One Question Quiz
Evangeline Riddiford Graham, Party Line, 2019 (install view). Commissioned by Te Tuhi, Auckland. Photo by Sam Hartnett.
Evangeline Riddiford Graham, Party Line, 2019 (install view). Commissioned by Te Tuhi, Auckland. Photo by Sam Hartnett.

ArtJuly 18, 2019

Toeing the Party Line: an audio artwork about the Unfortunate Experiment

Evangeline Riddiford Graham, Party Line, 2019 (install view). Commissioned by Te Tuhi, Auckland. Photo by Sam Hartnett.
Evangeline Riddiford Graham, Party Line, 2019 (install view). Commissioned by Te Tuhi, Auckland. Photo by Sam Hartnett.

Party Line is a new audio work by Evangeline Riddiford Graham that reinvestigates the Cartwright Inquiry, medical mispractice and misogyny through the lens of the #metoo era. 

In a red room six handsets dangle from the ceiling on their spiral cords. I pick up one and hold it to my ear.

“I feel so ashamed, they’re bad memories and what must you think of me?”

“I don’t think it’s your fault.”

Party Line is a work by New Zealand artist Evangeline Riddiford Graham, commissioned by Te Tuhi in Pakuranga for the current group exhibition Wax Tablet. The painted red walls add urgency to this audio work that reconstructs material from the “Unfortunate Experiment” scandal, which saw cervical cancer patients used as test subjects without their knowledge or consent. In 1987, journalists Sandra Coney and Phillida Bunkle exposed the experimentation in a story published in Metro magazine. which led to an inquiry led by Dame Silvia Cartwright. The inquiry report, published in 1988, prompted the establishment of a national screening programme for cervical cancer as well as sweeping changes to the regulatory framework for patient-centered care and medical research.
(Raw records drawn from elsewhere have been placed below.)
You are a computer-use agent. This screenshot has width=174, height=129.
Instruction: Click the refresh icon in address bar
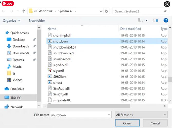(x=107, y=11)
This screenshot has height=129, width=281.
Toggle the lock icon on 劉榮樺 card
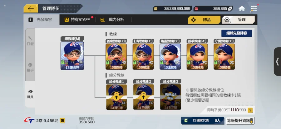(108, 62)
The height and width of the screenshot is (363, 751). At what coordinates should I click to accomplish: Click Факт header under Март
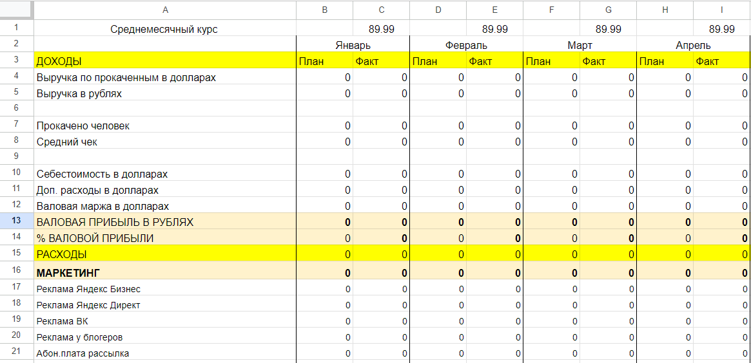(x=609, y=61)
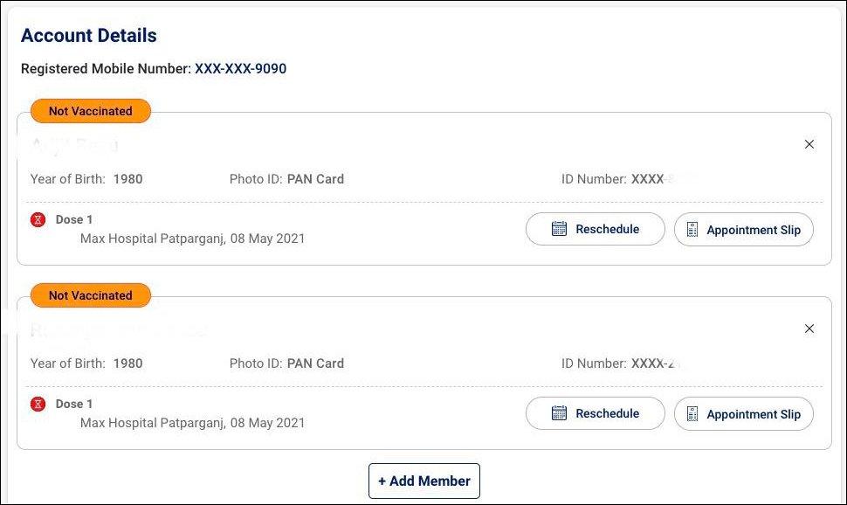Click the + Add Member button
This screenshot has height=505, width=847.
[424, 481]
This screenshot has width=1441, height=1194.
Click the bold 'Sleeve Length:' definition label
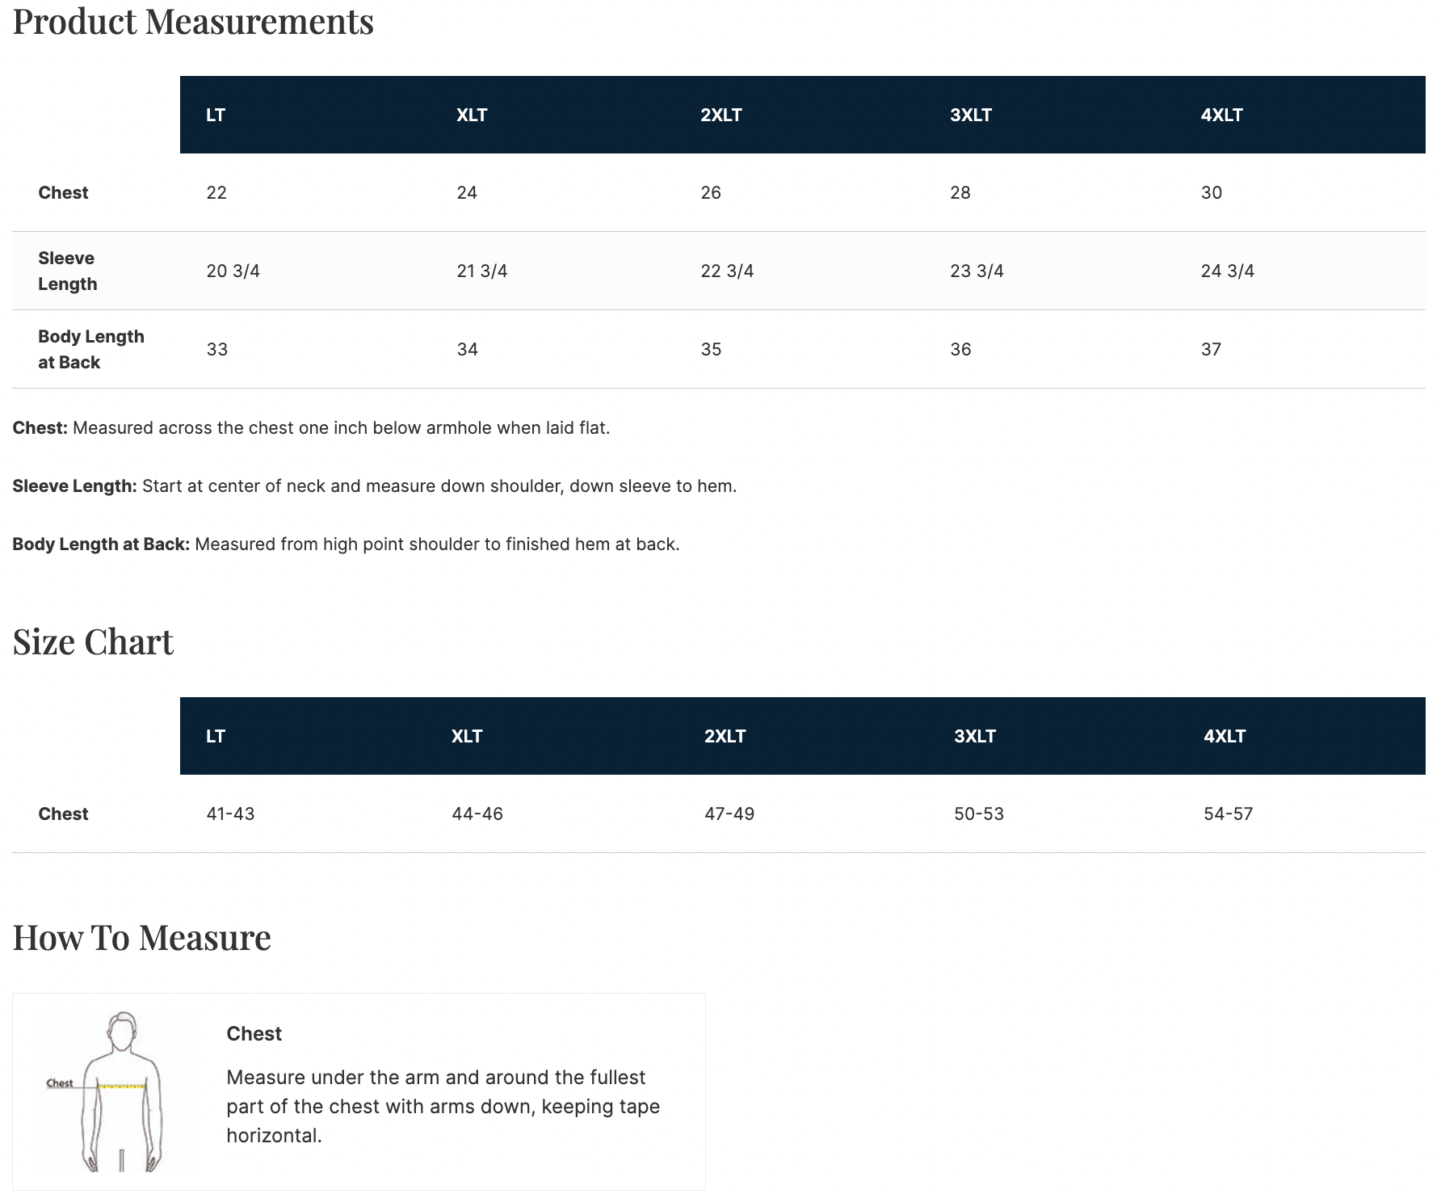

I spoke to artist Evangeline Riddiford Graham about how and why she returned to the scandal that shook New Zealand in 1987.

Why did you create an audio work touching on the Cartwright Inquiry?

Before this project, I only had a vague sense of what the Cartwright Inquiry involved. My initial impression wasn’t incorrect, but I had drastically underestimated the extent of the deception, misogyny and medical malpractice at National Women’s Hospital during this era, and the suffering endured by female patients there. I had done my research before my initial interview with Dr. A, a female med student on rotation at National Women’s at that time, but I was still shocked by her story. I felt it added another thread to the history that needed to be shared. Working in audio seemed like the perfect way to present a narrative that is slippery, challenging, and still so raw.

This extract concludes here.